Heartbleed Bug

[Bobblehead]

Cloudflare has now come out saying that after extensive testing they haven't been able to uncover a servers keys, so it is either super difficult or impossible. That is because, like the comic above showed, the key would need to be included in the 64K of data returned, and that 64K comes from memory buffers, so it would only happen if the key happened to be in the buffer when the fraudulent request was made. So it may not be as bad as initially feared (but tests are ongoing).
http://www.theverge.com/2014/4/11/56...keys-after-all

As for how was the news of the bug initially released, that is a pretty big story on its own.
http://www.theverge.com/2014/4/10/56...-web-in-secret

[Bobblehead]

Cloudflare has said 4 people have successfully extracted the private key, so sites absolutely need to update their keys after patching.

http://arstechnica.com/security/2014...ew-data-shows/

[Inglewood Jack]

well here we are, first confirmed Heartbleed theft that I've seen. I'm actually surprised they caught it.

http://www.theglobeandmail.com/techn...ticle17956353/

Quote:

About 900 social insurance numbers were stolen from the computers of the Canada Revenue Agency, the revenue department has confirmed, following a shutdown of its public online services caused by the Heartbleed Internet bug.

“Based on our analysis to date, Social Insurance Numbers (SIN) of approximately 900 taxpayers were removed from CRA systems by someone exploiting the Heartbleed vulnerability,” the CRA communiqué said. “We are currently going through the painstaking process of analyzing other fragments of data, some that may relate to businesses, that were also removed.”

tax filings have some of the most confidential information on you that is available, so if this happened to me I'd be pretty freaked. credit cards are one thing, but stuff like SIN and income are a whole new ballgame.

[GoinAllTheWay]

/\/\

Yep, that's pretty freaky stuff right there. I heard they would be sending registered mail to the people they think are affected. No phone calls or email, 100% registered mail.

Bound to be a number of phishing scams pop up over this.

[Rathji]

Quote:

Originally Posted by Inglewood Jack

well here we are, first confirmed Heartbleed theft that I've seen.
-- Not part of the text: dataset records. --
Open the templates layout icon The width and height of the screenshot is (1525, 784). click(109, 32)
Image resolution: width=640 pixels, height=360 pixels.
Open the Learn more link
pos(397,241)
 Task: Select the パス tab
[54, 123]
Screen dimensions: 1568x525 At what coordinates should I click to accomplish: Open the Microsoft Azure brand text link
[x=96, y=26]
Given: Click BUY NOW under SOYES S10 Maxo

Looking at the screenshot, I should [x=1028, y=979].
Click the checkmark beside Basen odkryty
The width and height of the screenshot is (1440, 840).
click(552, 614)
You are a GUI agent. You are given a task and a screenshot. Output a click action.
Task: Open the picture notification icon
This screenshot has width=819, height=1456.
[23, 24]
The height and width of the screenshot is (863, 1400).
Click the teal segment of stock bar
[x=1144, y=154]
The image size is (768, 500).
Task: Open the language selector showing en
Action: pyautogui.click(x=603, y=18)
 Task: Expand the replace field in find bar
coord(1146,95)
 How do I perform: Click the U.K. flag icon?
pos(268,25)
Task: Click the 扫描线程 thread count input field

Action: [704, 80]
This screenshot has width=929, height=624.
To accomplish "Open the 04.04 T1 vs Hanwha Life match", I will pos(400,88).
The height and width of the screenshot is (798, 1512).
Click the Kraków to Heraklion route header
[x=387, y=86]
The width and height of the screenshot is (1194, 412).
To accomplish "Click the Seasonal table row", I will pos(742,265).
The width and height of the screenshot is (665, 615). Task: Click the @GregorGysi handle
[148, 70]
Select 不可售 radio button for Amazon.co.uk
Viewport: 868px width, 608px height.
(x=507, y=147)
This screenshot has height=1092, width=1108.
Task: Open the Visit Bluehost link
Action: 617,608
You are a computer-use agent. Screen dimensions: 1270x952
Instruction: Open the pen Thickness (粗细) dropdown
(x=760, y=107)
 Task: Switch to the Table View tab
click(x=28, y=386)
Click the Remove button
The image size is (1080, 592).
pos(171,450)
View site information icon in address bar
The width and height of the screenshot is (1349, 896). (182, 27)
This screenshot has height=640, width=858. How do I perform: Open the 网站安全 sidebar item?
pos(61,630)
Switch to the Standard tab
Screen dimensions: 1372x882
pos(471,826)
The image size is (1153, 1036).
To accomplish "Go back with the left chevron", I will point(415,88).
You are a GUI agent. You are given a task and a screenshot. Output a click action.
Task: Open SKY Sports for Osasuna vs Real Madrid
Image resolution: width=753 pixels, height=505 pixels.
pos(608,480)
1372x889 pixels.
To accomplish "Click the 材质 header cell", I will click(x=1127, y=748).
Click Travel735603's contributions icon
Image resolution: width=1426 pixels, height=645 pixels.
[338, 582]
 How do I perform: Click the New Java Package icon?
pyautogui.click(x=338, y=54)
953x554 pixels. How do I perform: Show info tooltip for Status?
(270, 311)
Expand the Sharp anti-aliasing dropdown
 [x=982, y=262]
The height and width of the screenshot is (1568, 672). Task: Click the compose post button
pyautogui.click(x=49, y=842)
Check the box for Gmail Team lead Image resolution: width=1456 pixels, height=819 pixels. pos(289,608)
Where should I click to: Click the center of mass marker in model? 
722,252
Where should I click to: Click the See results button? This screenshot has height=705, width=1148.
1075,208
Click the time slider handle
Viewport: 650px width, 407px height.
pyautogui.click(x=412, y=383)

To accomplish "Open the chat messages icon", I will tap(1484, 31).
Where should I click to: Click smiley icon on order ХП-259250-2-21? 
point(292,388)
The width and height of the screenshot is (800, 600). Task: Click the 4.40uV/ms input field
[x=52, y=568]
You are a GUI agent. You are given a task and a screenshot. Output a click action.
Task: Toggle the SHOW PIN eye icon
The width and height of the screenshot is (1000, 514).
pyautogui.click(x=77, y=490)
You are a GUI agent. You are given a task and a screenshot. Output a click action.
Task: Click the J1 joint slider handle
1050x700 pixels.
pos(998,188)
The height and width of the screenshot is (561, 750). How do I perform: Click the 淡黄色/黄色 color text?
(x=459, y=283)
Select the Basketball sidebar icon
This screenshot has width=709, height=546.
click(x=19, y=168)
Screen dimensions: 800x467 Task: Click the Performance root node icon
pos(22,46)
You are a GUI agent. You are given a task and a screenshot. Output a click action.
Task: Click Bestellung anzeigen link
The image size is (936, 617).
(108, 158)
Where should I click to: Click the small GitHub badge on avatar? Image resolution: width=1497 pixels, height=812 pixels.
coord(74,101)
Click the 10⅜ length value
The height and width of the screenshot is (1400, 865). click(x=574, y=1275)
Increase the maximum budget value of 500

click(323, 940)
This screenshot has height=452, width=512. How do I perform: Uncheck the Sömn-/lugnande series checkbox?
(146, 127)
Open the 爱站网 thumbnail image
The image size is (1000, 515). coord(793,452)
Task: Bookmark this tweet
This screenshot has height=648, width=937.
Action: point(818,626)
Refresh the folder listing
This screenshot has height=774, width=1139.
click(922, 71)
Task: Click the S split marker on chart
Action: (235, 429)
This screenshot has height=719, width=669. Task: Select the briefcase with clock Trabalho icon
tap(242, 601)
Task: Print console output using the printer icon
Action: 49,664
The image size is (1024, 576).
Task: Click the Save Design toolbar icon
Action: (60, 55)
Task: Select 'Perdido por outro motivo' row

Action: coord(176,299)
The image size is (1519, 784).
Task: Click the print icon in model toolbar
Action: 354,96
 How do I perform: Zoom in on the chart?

I'm actually surprised they caught it.

http://www.theglobeandmail.com/techn...ticle17956353/



tax filings have some of the most confidential information on you that is available, so if this happened to me I'd be pretty freaked. credit cards are one thing, but stuff like SIN and income are a whole new ballgame.

So the question is, if you can't figure out if you have been impacted by Heartbleed, how do they know that these SIN were compromised because of Heartbleed?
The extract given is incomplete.